Opération Marhaba. Les navires, les compagnies, le pavillon marocain, les réservations, la hausse des prix,… tout sur la traversée maritime
Cette année, tout porte à croire que les arrivées des MRE vont battre des records. Ce sont près de trois millions de Marocains résidant à l’étranger (MRE) qui sont attendus au Maroc, avec notamment une grande affluence prévue pour l’Aïd Al Adha. Ainsi, après deux ans d’interruption sur fond d’une crise sanitaire inédite, l’opération Marhaba devrait démarrer en mi-juin, avec à la clé une batterie de mesures pour assurer un transit fluide des Marocains du monde. En situation de quasi-monopole de la traversée sur le détroit de Gibraltar, les compagnies maritimes étrangères se frottent aussi les mains. Voilà tout ce qu’il faut savoir sur l’opération Marhaba 2022.
En perspective du lancement de l’opération, d’importants dispositifs opérationnels ont été prévus pour garantir les conditions d’une traversée sûre et fluide aux Marocains du monde. Ces dispositifs ont été définis dans le cadre de la commission mixte maroco-espagnole de transit.
Dans ce sillage, le ministère du Transport et de la Logistique a mis en place un important plan de flotte adapté aux infrastructures portuaires, aux capacités de gestion des flux, et au trafic prévisionnel attendu.
32 navires mobilisés pour quelles liaisons ?
Globalement, un total de 32 navires a été mobilisé sur l’ensemble des lignes maritimes reliant les ports marocains aux ports espagnols, français et italiens. Ces navires auront une capacité totale d’environ 478.000 passagers et 123.000 voitures, à travers 571voyages hebdomadaires.

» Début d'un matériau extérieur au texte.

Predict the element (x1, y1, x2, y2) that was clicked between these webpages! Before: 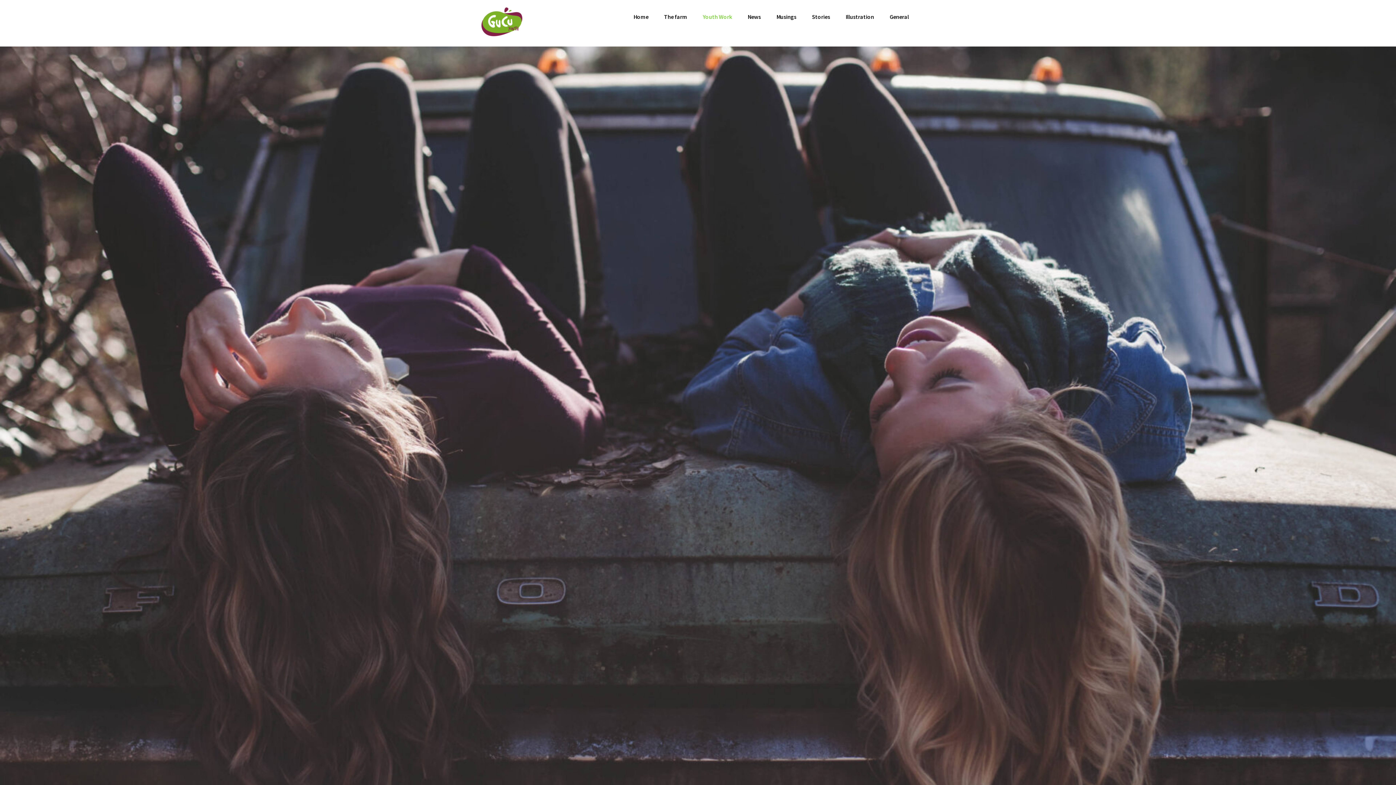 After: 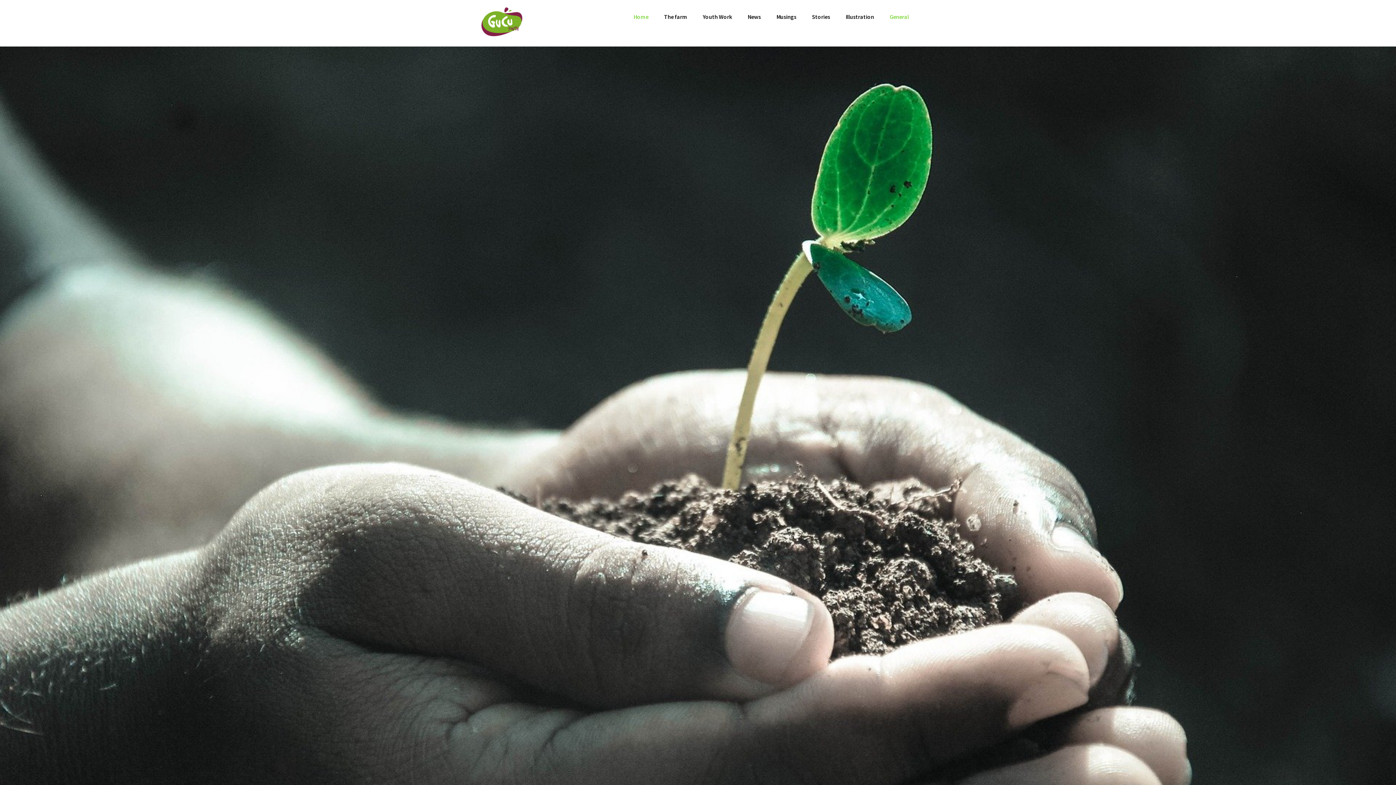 Action: bbox: (480, 30, 522, 37)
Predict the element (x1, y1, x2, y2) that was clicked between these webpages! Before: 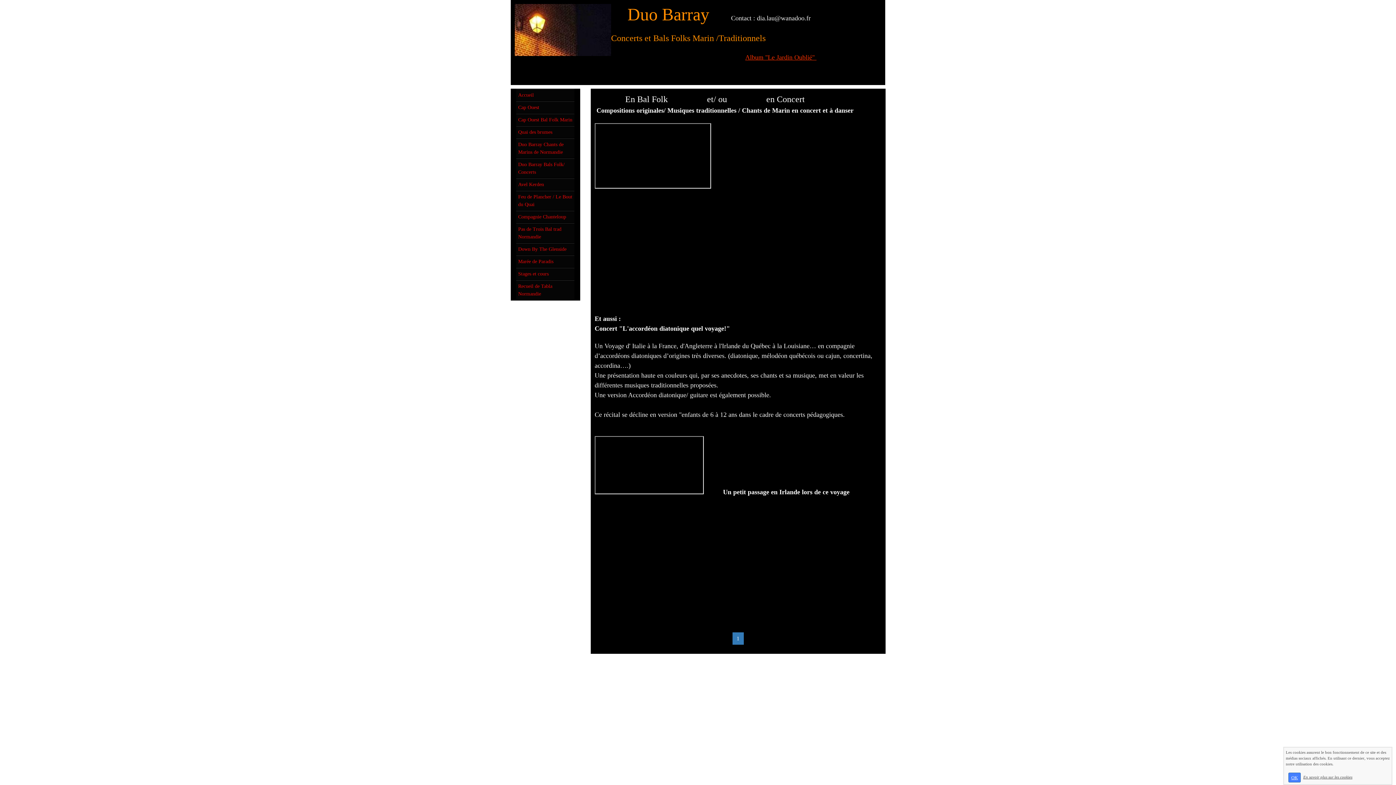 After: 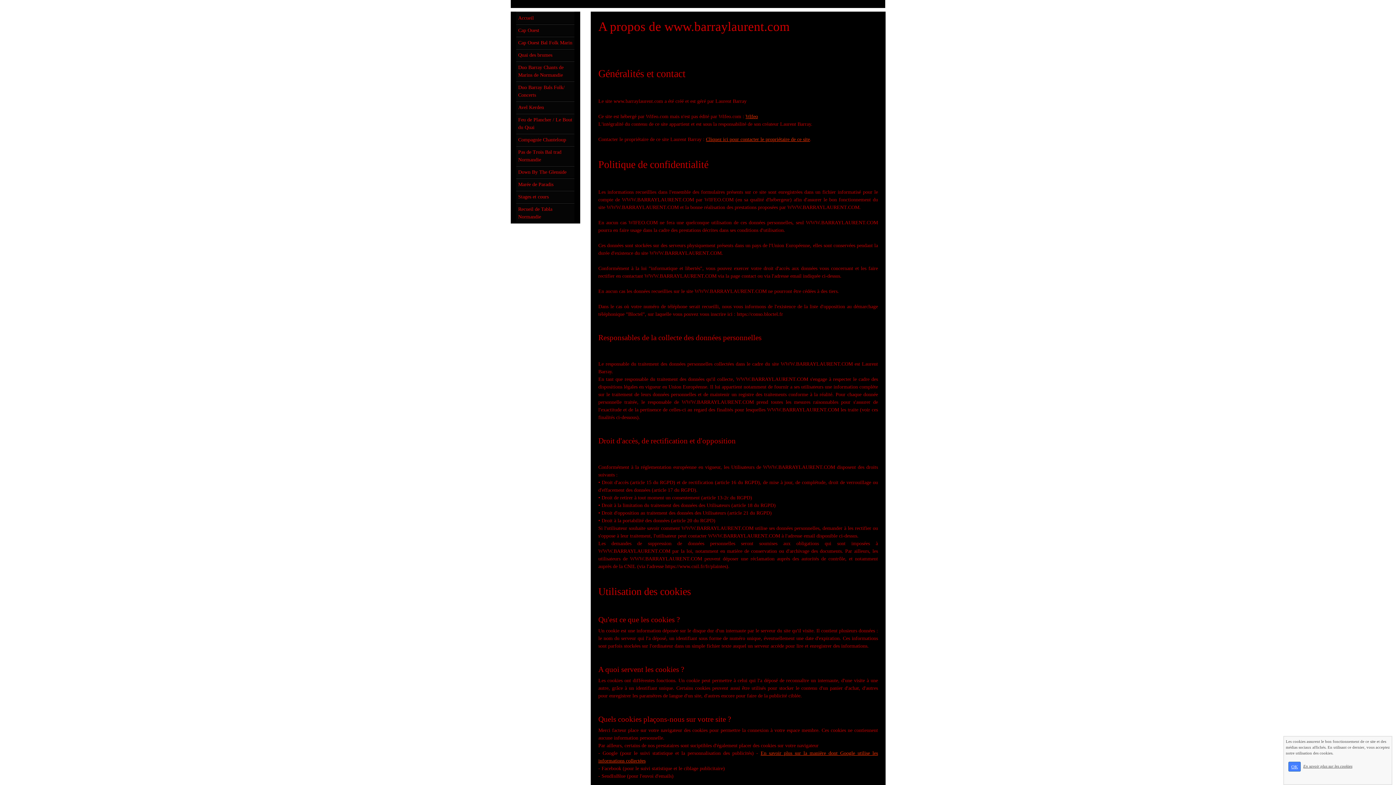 Action: bbox: (1303, 775, 1352, 779) label: En savoir plus sur les cookies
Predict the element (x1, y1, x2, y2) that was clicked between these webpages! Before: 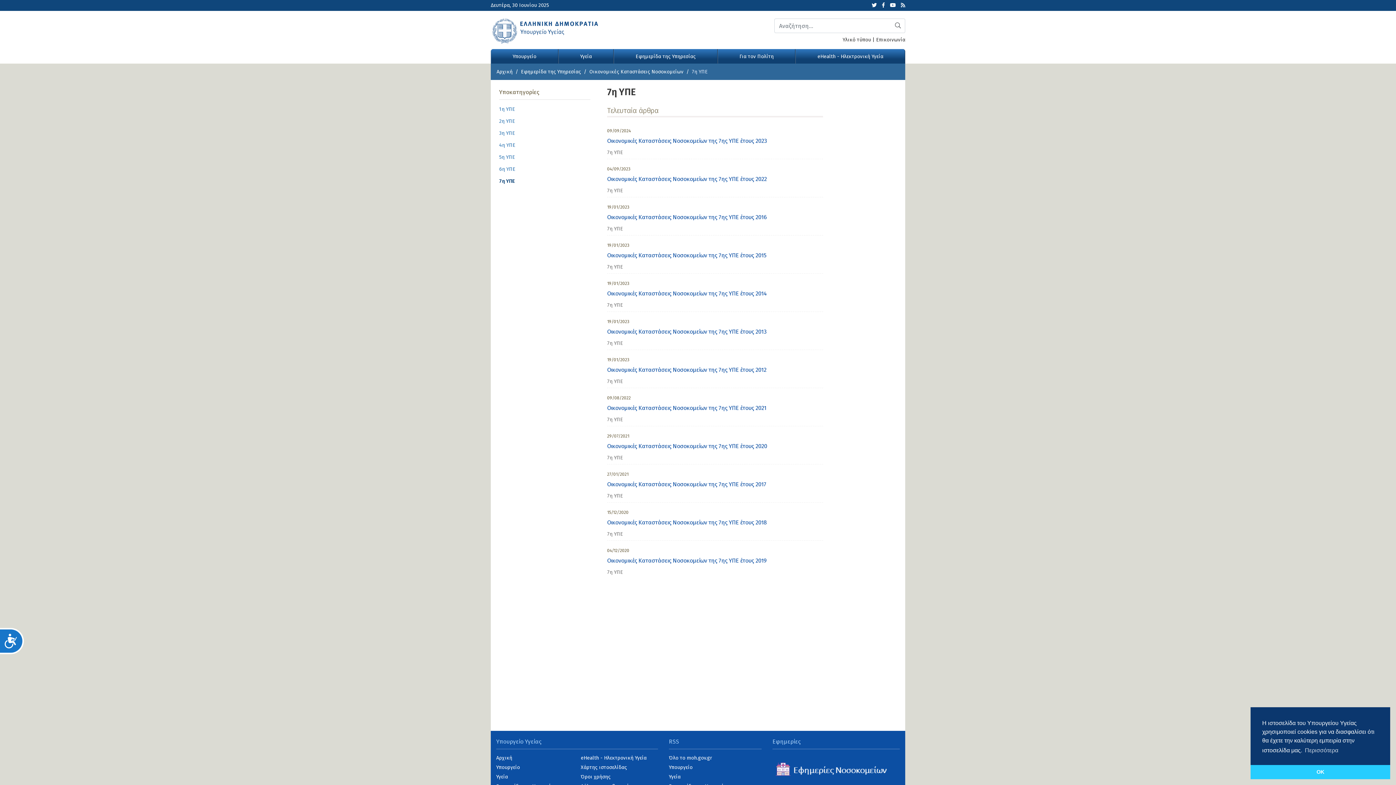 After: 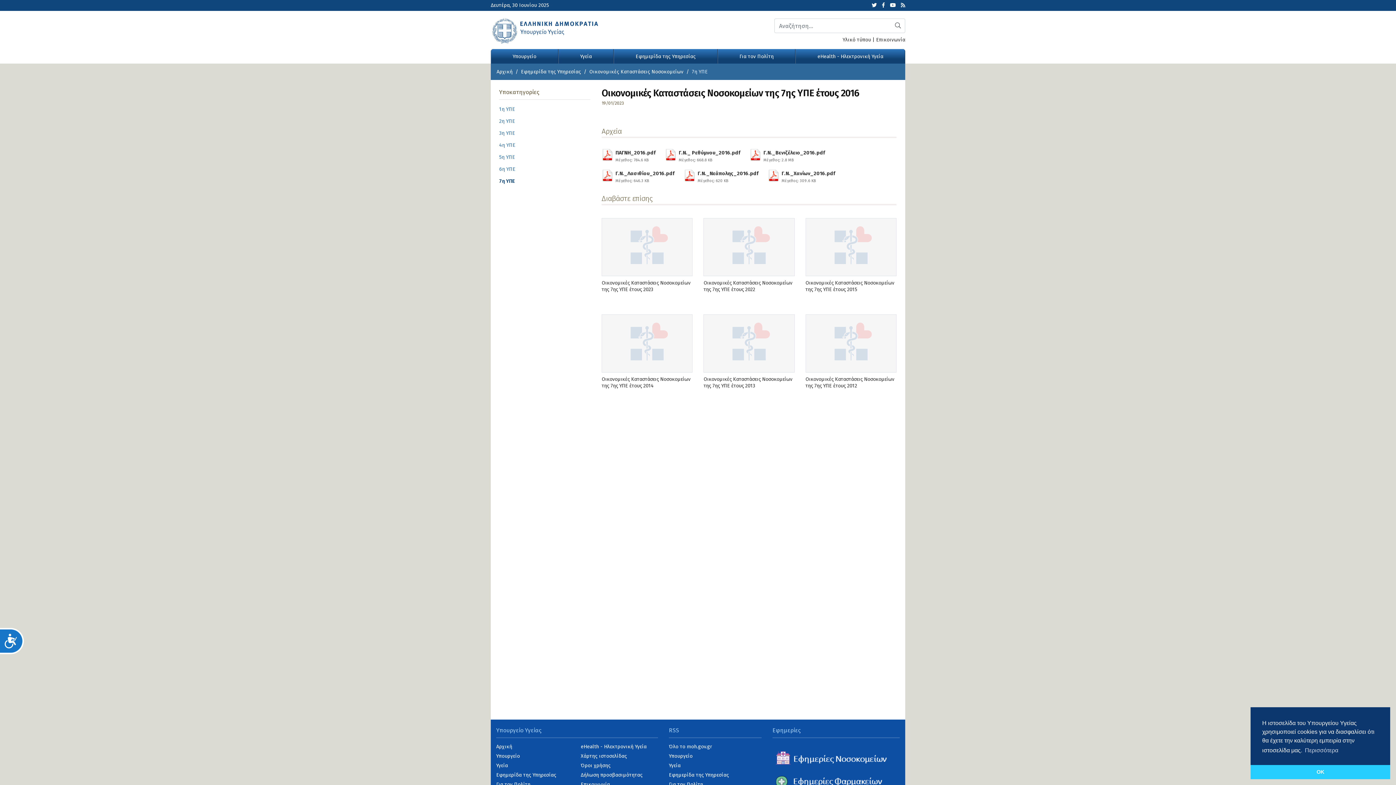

Les lignes maritimes avec l’Espagne, qui représentent 95% du trafic de passagers, connaîtront l’affectation de 23 navires, dont 14 destinés aux passagers sur la ligne principale Tanger Med – Algésiras, en plus de deux navires dédiés au transport de marchandises (camions), selon le ministère. Ces navires permettent d’assurer 47 voyages quotidiens, avec une capacité d’environ 40.000 passagers et 11.000 voitures, soit une augmentation de 4% par rapport à 2019.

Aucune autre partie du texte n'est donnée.